**Exercise task**: Can you render the records from the line containing "Given: Click the Track Shipment button" through the line containing "Looking at the screenshot, I should 153,540." as a numbered list, leaving out blank lines?

**Records provided**:

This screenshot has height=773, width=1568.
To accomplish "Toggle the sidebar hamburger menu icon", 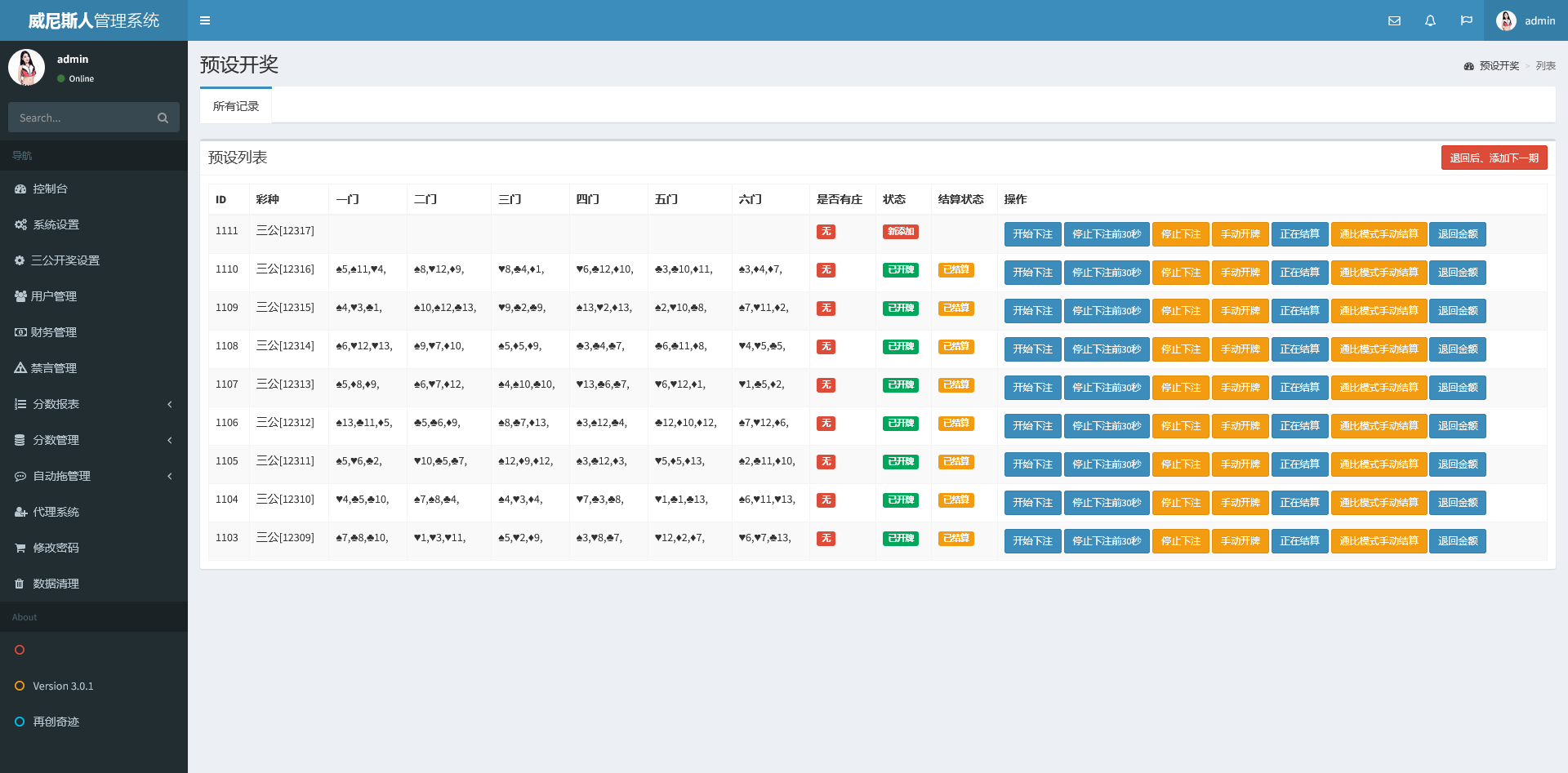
---
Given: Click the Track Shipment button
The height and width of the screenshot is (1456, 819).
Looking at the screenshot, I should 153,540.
* * *
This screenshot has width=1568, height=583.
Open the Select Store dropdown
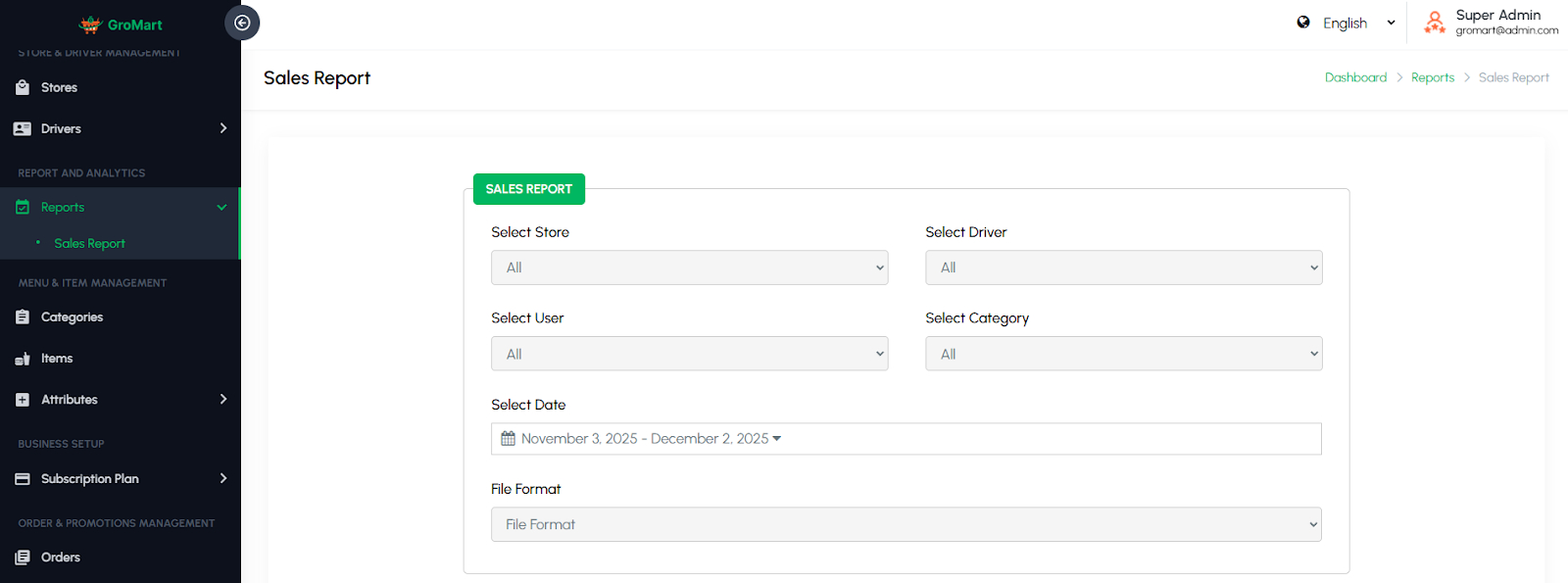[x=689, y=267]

**Task result**:
1. Given: Click the Track Shipment button
2. The height and width of the screenshot is (1456, 819).
3. Looking at the screenshot, I should 153,540.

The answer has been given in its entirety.